O PROCESSO DIALÉTICO HISTÓRICO DA EMANCIPAÇÃO POPULAR
As revoluções comportamentais das sociedades, principalmente aquelas que dizem respeito ao modo social de produção dos meios de subsistência, não se dão de modo cirúrgico.
Elas obedecem a um processo histórico que depende do grau de condições objetivas (teóricas e práticas) para a sua consolidação. Como processo que é, está em constante mutação, no que Friedrich Engels chamou de dialética do movimento.
Assim, o movimento armado que se contrapôs heroicamente à ditadura militar quando esta, a partir da assinatura do AI-5 (dezembro/1968), direcionava-se para o terrorismo de Estado pleno, não morreu juntamente com seus mártires, posto que a sua análise histórica, hoje, ganha contornos de avaliação contextual educativa.
Os exemplos históricos da luta pela emancipação que marcaram, cada um, a sua época, mesmo que tenham sido sufocados pelas circunstâncias históricas, não se encerram em si.
Eles deixam sementes revolucionárias que, em algum momento da História, deverão frutificar. É o processo dialético da tese e da antítese que desemboca na síntese; tal processo não se conta em dias e horas de uma vida humana, mas no tempo histórico das mutações sociais.
Vale lembrar, à guisa de exemplo, a trajetória da 1ª Internacional dos Trabalhadores.

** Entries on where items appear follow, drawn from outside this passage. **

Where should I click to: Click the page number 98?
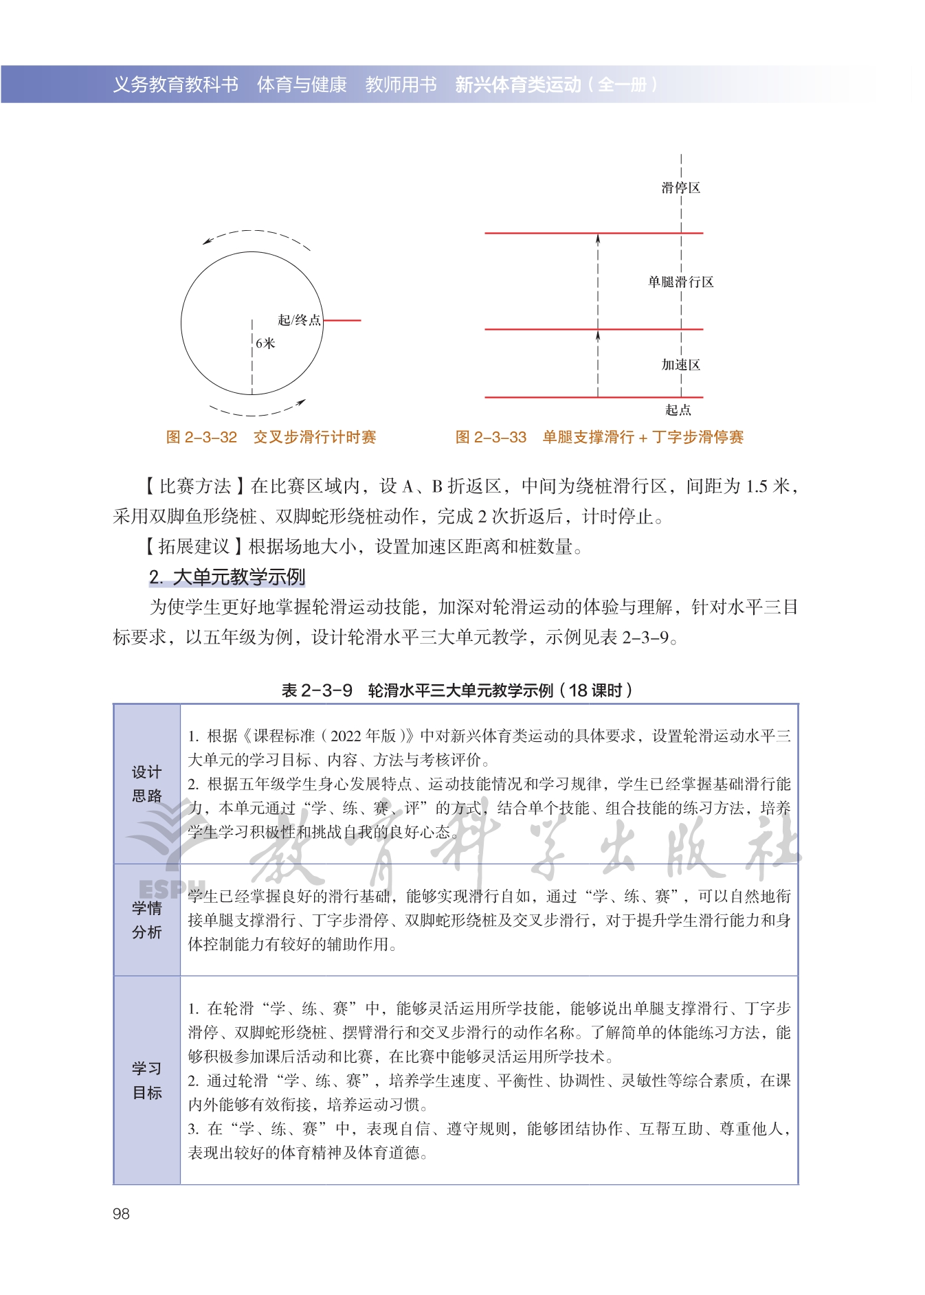pos(121,1214)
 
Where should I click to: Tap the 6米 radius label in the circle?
pos(265,343)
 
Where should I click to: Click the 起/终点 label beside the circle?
pos(299,320)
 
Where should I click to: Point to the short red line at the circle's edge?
pos(342,320)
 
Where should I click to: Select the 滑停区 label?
pos(680,188)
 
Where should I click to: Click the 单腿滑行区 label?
pos(680,282)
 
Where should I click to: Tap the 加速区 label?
pos(680,365)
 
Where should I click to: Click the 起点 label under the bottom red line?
pos(678,410)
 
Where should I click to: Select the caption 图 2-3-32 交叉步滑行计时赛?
pos(271,438)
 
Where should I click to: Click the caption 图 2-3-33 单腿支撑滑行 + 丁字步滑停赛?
pos(599,438)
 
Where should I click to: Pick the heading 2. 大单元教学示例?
pos(227,577)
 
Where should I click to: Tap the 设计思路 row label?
pos(147,784)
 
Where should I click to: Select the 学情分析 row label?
pos(147,920)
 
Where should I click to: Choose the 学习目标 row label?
pos(147,1080)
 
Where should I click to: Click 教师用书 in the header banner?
pos(401,85)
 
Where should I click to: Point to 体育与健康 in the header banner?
pos(302,85)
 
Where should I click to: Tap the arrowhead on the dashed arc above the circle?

Criada sob a orientação de Karl Marx e Friedrich Engels em setembro de 1864 (momento histórico no qual ocorria a primeira grande revolução industrial na Inglaterra), ganhou um bom impulso inicial em função da miséria a que eram submetidos os trabalhadores.
Contudo, posteriormente foi esvaziando-se e acabou dissolvida pela ação violenta da repressão do Estado burguês emergente, combinada com algumas concessões do capital (um trunfo os qual os países capitalistas dominantes sempre podem recorrer em momentos estratégicos).
Mas os seus ensinamentos deixaram marcas profundas na consciência revolucionária, que iriam aglutinar forças para, meio século depois, o ímpeto transformador da sociedade renascer das cinzas com a revolução soviética de 1917 na Rússia, cujos fundamentos doutrinários leninistas e trotskistas se embasaram no chamado marxismo tradicional.
Podemos considerar que a eclosão da revolução bolchevique (que instituiu o primeiro Estado expropriador dos meios de produção capitalistas privados para torná-los propriedade estatal sob os mesmos critérios de produção de valor e extração de mais-valia, agora e então patrocinados pelo patrão Estado) é um exemplo das marchas e contramarchas da humanidade buscando romper com um passado de escravização dos que somente possuem na vida a sua força física de produção, sem riqueza abstrata nem poder político.
Os paradoxos desse itinerário de avanços e recuos civilizatórios devem ser compreendidos no seu processo dialético histórico, sob pena de fazermos uma leitura precipitada e equivocada de cada acontecimento, sem compreendê-los na sua verdadeira dimensão.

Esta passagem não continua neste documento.